◆ PROBLEM REQUIREMENTS ◆
For the material below, state how many lines have the word "will" in them, with no other words.

◆ TASK DATA ◆
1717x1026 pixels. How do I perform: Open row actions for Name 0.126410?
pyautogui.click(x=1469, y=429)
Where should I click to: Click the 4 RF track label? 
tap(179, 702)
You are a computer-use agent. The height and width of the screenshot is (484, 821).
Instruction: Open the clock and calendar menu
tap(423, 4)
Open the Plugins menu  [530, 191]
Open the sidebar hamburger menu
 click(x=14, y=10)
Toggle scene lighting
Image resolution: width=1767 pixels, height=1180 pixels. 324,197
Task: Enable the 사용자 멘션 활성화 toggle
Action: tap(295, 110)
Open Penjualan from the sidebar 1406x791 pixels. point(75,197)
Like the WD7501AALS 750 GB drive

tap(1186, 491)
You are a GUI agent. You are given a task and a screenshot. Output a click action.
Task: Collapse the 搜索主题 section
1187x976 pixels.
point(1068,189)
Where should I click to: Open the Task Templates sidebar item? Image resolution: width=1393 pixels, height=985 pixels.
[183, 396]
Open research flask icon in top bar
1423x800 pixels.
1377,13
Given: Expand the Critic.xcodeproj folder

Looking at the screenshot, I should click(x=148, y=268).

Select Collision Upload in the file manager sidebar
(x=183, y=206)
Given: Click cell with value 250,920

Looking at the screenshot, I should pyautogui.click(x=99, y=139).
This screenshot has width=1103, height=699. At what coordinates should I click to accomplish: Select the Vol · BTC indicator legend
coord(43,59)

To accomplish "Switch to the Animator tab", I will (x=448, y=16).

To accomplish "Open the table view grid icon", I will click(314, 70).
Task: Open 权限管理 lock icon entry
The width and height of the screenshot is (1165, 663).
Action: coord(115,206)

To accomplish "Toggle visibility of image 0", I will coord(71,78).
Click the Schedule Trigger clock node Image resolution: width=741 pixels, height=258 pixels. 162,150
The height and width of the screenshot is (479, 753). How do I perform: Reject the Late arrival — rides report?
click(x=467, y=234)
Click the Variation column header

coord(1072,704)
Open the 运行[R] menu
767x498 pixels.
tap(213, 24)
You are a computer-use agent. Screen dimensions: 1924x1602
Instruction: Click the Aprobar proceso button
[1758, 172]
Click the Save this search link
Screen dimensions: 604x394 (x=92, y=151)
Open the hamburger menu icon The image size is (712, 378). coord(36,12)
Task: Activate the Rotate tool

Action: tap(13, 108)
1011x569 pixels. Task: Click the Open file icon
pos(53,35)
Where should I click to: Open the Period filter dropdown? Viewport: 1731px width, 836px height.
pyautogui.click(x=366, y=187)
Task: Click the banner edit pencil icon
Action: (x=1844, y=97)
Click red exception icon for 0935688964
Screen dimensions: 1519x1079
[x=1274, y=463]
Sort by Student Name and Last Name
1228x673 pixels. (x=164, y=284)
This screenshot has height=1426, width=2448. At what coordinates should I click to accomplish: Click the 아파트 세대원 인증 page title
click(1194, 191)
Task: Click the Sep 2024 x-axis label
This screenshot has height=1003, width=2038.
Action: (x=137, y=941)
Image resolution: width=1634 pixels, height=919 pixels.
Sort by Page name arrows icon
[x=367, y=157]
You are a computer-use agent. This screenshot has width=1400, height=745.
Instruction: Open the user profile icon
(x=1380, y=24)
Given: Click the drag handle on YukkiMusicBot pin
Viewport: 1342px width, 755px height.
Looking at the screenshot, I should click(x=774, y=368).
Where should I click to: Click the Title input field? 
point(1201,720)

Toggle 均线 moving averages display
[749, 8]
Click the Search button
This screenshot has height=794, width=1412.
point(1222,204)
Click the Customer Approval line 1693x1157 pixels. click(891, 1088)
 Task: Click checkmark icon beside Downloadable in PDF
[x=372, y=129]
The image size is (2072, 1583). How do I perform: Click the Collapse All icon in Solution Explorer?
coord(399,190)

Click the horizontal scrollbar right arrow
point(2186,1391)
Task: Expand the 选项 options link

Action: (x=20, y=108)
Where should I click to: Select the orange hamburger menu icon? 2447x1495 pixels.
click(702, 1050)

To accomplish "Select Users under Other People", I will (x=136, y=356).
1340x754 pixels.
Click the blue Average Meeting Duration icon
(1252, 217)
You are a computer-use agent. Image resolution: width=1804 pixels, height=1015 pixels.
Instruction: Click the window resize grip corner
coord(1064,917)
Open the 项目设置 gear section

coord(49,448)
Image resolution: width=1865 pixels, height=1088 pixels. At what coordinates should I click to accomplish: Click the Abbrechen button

◆ TASK OUTPUT ◆
4